I know that the variance can be decomposed into within- and between-group components.
Let $Y$ be a vector and $Y_{i}$ and be a subgroup of $Y$ and we have $I$ subgroups, then
$Var_{T}(Y)=Var_{W}(Y)+Var_{B}(Y)$ with
$Var_{W}=\sum_{i=1}^{I}\frac{1}{n_{i}}*Var(Y_{i})$ and $Var_{B}=\sum_{i=1}^{I}\frac{1}{n_{i}}(Mean(Y_{i})-Mean(Y))^{2}$, where $n_{i}$ is the size of group $i$.
According to Cowell (2011: 74) "Measuring inequality", the coefficient of variation can likewise be decomposed into within- and between-group components.
However, when I decompose the CV like this:
$CV_{W}=\sum_{i=1}^{I}\frac{1}{n_{i}}*\frac{\sqrt{Var(Y_{i})}}{Mean(Y_{i})}$ and $CV_{B}=\sum_{i=1}^{I}\frac{1}{n_{i}}\frac{\sqrt{(Mean(Y_{i})-Mean(Y))^{2}}}{Mean(Y)}$,
the sum of within- and between-group CV is not exactly the total coefficient of variation.

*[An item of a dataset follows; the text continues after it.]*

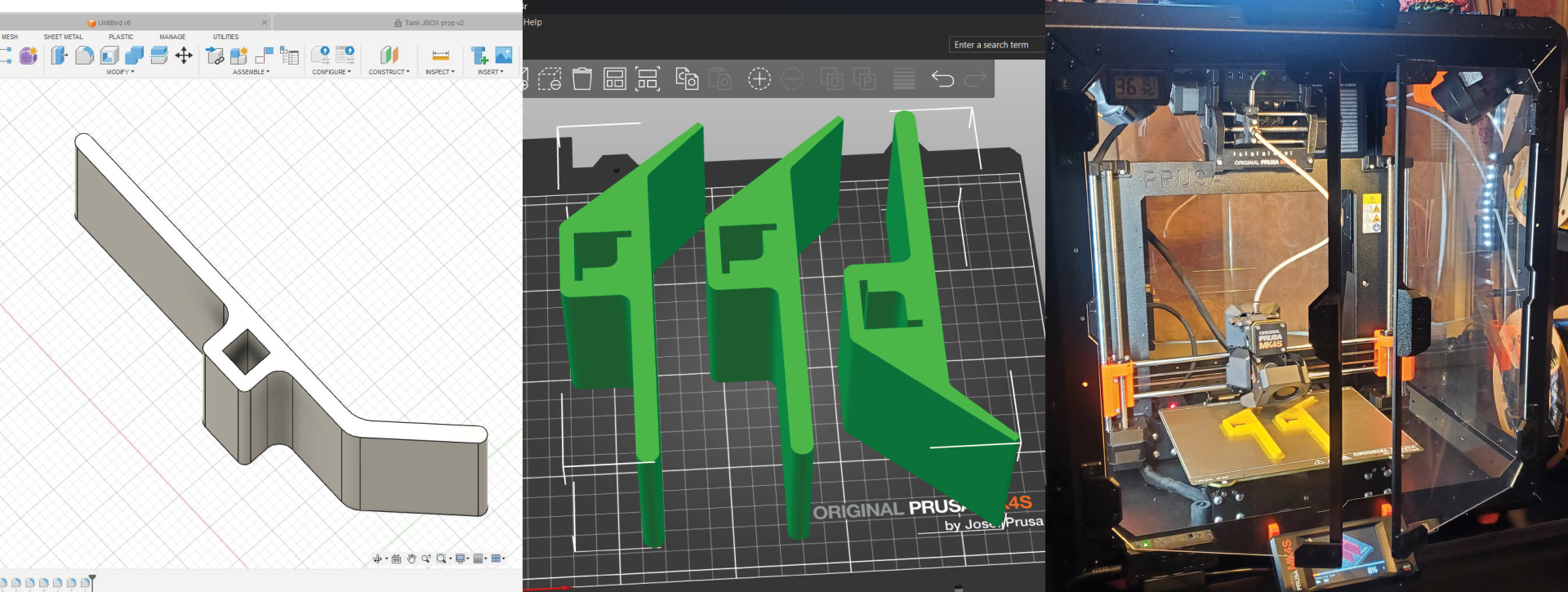Click the search term input field
1568x592 pixels.
[996, 45]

Here some R code to replicate the problem:
# Create data (three groups)
set.seed(1)
n <- 10000
y1 <- rnorm(n, 10, 10)
y2 <- rnorm(n, 1000, 5)
y3 <- rnorm(n, 30, 1)
y <- c(y1, y2, y3)
# Variance
var_w <- 1/3*var(y1)+1/3*var(y2)+1/3*var(y3)
var_b <- var_b <- 1/3*(mean(y1)-mean(y))^2+1/3*(mean(y2)-mean(y))^2+1/3*(mean(y3)-mean(y))^2
var_w+var_b # 213538
var(y) # 213538
# Coefficient of variation
cv_y1 <- sqrt(var(y1))/mean(y1)
cv_y2 <- sqrt(var(y2))/mean(y2)
cv_y3 <- sqrt(var(y3))/mean(y3)
cv_w <- 1/3 *cv_y1 + 1/3*cv_y2 + 1/3 * cv_y3
cv_b <- sqrt(var_b)/mean(y)
cv_w+cv_b # 1.69
sqrt(var(y))/mean(y) # 1.33
The two values are close enough (also true for different distributions of Y) to make me think that there might be a simple correction factor.
How can I decompose the coefficient of variation into within- and between-group components?